TEXT:

## START

Near-field ground motions are affected by direction of rupture propagation to site (forward directivity effect) and residual displacement due to tectonic deformation (fling-step effect). Forward directivity occurs because the propagation velocity of fault rupture toward a site is close to the shear wave velocity. Fling-step waveforms are characterized by offset displacements in the slip-parallel direction, and large, unidirectional velocity pulses (Alavi and Krawinkler 2001; Stewart et al. 2002; Vafaie et al. 2011). Even though the importance of near-source phenomena is well known, there is no clear definition of the distance–magnitude relation which constitutes the far-fault boundary. Several definitions have been given by, e.g., Campbell (1981), Bolt and Abrahamson (1982), Krinitzky and Chang (1987), Hudson (1988), Ambraseys and Menu (1988), Bommer (1991), Martinez-Pereira and Bommer (1998), Martinez-Pereira (1999), who have made an effort to determine the distance magnitude boundary based on near-fault records from destructive earthquakes. Several parameters, such as PGA and Arias intensity, have been used to study the amplitude, energy, frequency content, and duration of the strong motion records (Arias 1970; Yang and Wang 2012; Spyrakos et al. 2008).

The failure of modern engineered structures observed within the near-fault region of the 1994 Northridge earthquake revealed the vulnerability of existing buildings against pulse-type ground motions. The effect of vertical components of ground motion on structures in near-source areas focused the attention in the past decades, on the best of field observations concerning the damage which was produced by severe vertical vibrations, e.g., Elnashai and Papazoglou (1997). Somerville et al. (1997) found that the damage potential in the near-fault ground motion is extremely affected by the radiation pattern of the fault rupture, as well as differences between the fault-normal and fault-parallel components of horizontal ground motion. Additionally, the strong directivity effects during the 1999 Kocaeli, Duzce, and Chi–Chi earthquakes renewed attention on the consequences of near-fault ground motions on structures (Kalkan and Kunnath 2006). Mavroeidis and Papageorgiou (2003) have proposed a quite extended range of wavelets to an analytical model of ground motion pulses modeled. It is broadly accepted that structures are susceptible to more damage under pulse-like near-fault earthquakes in comparison to far-fault ground motion. The expected acceleration amplitude of the earthquake is forcefully related to the focal depth of small to moderate magnitude earthquakes in a region close to the source (Spyrakos et al. 2008; Hall et al. 1995).

Rupture directivity is found to increase the low-frequency content of ground motion only at distances less than about 20 km (Rathje et al. 2004). From the performance-based design (PBD) point of view, the pulse-like motion induced by forward rupture directivity, Bommer and Mendis (2005), explored the differences amongst the spectral scaling factors of displacement which specified with current codes. Study of the effects of rupture directivity on near-fault recordings from recent earthquakes revealed that large long-period pulse is a narrow-band pulse with a period that increases with magnitude (Somerville 2003). Rupture directivity pulses of earthquake in the magnitude range of Mw 6.7–7.0 are compared with pulses from earthquakes in the magnitude range of 7.2–7.6 the narrow-band nature of these pulses causes their elastic response spectra to have peaks (Somerville 2003).

## END

RECORD EXTRACTS:

## START

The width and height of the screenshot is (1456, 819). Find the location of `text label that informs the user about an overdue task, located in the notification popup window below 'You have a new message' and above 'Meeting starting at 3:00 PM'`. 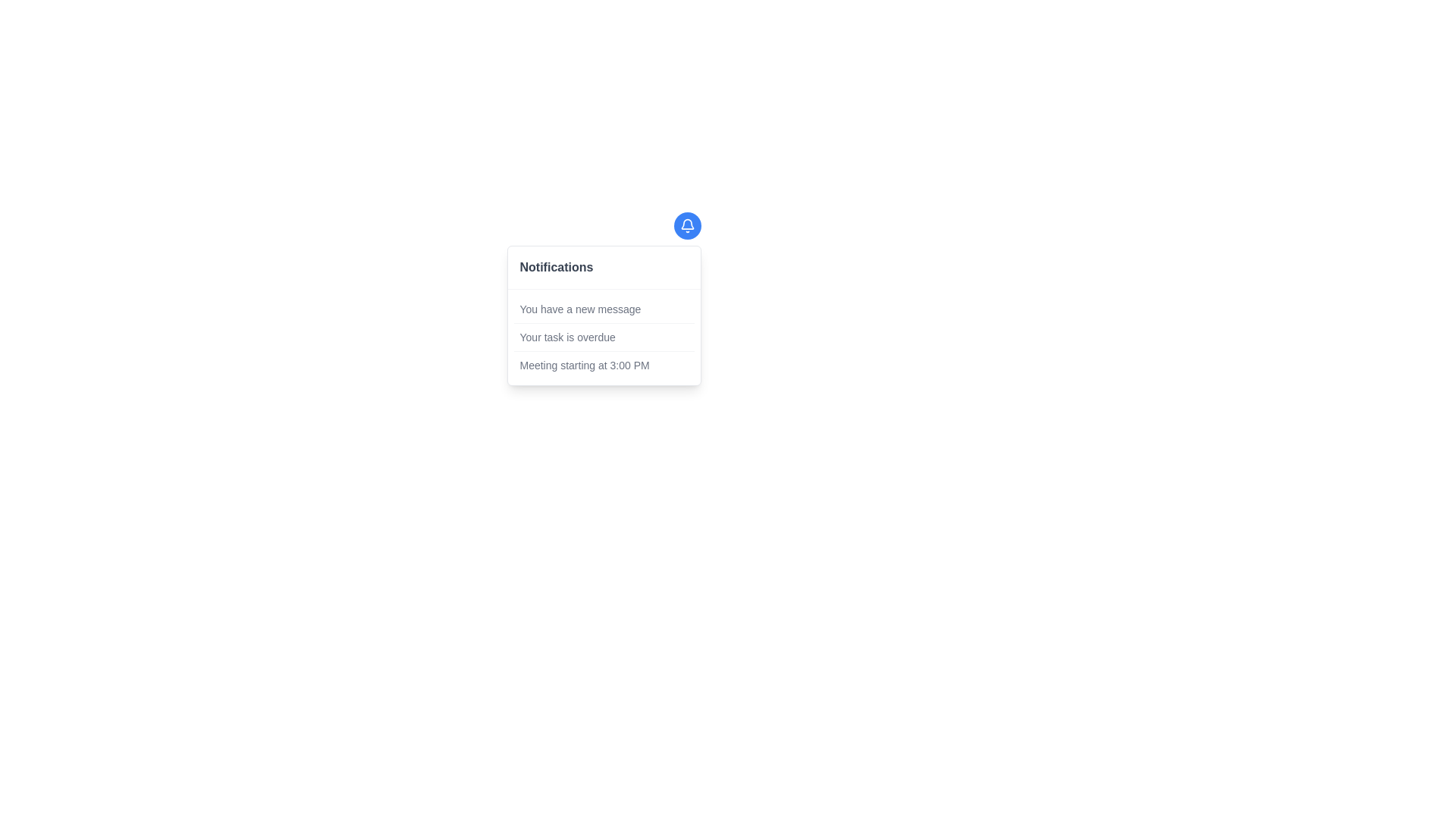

## END
## START

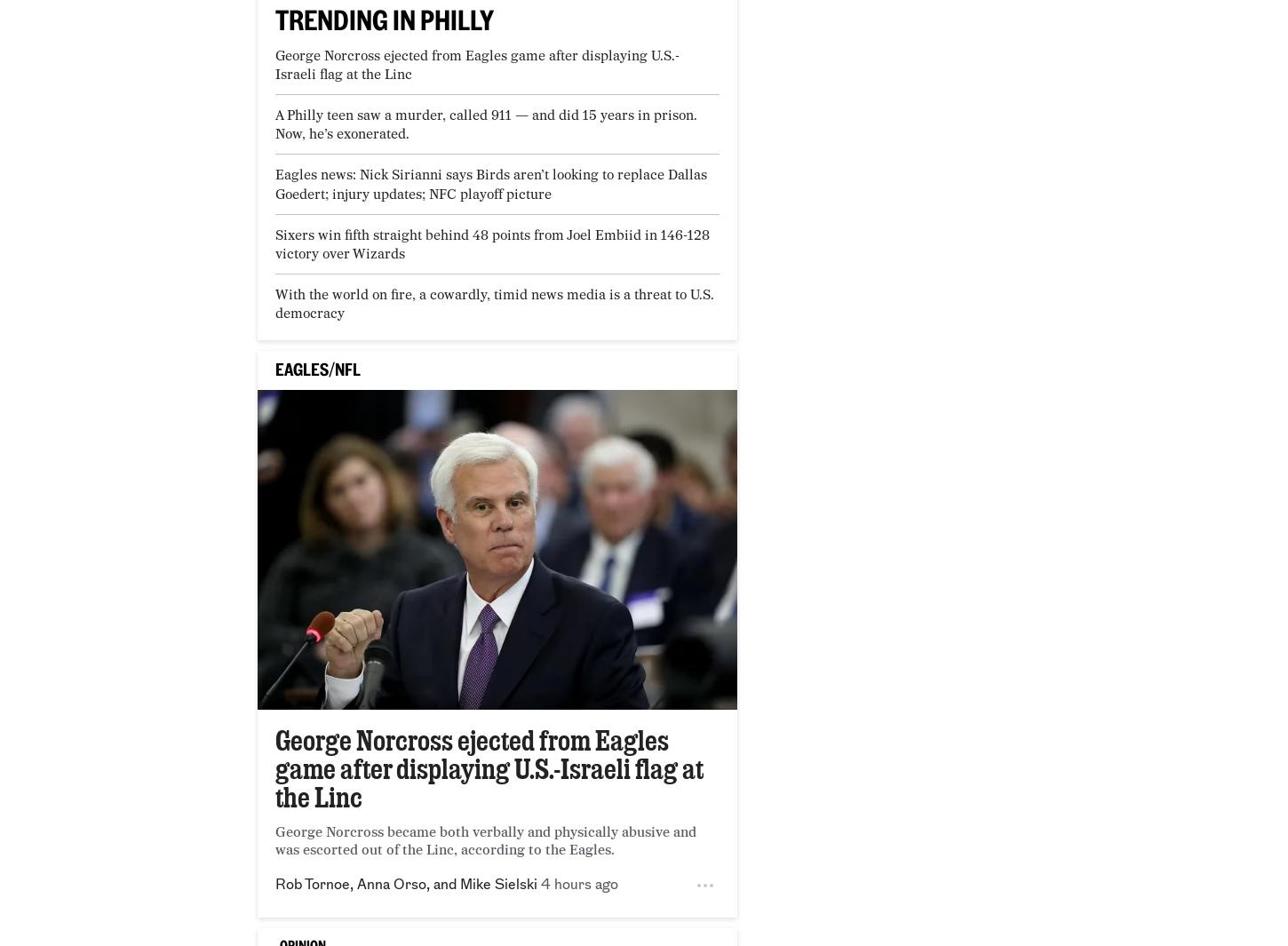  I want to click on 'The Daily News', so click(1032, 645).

## END

WRITTEN TASKS:
1/ In the text on near-fault ground motions, within what distance is rupture directivity found to increase the low-frequency content of ground motion?
2/ Continue the text on near-fault ground motions from the point where it stops.
The listing is not required for what follows.

EXERCISE RESPONSES:
1/ Less than about 20 km.

2/
The aim of this research was to acquire new information about the responses of moment RC frames to near-fault ground motions and the extent of differences existing in comparison with those of far-fault ground motions. More specifically, this study focuses on the results which are related to the following critical parameters like maximum top displacements, inter-storey drift ratios (IDR), probability of collapse and response using the incremental dynamic analysis (IDA) method. It has been used in many applications as for evaluation of the seismic performance of structures, for studies related to damage measure and for the validation of simplified procedures for the prediction of approximate IDA curves (Hatzigeorgiou and Liolios 2010).

Pulse-like ground motions

An earthquake is a shear dislocation that begins at a point on a fault and spreads at a velocity that is almost as large as the shear wave velocity. The propagation of fault rupture toward a site at a velocity close to the shear wave velocity causes most of the seismic energy from the rupture to arrive in a single large pulse of motion that occurs at the beginning of the record (Somerville et al. 1997; Archuleta and Hartzell 1981).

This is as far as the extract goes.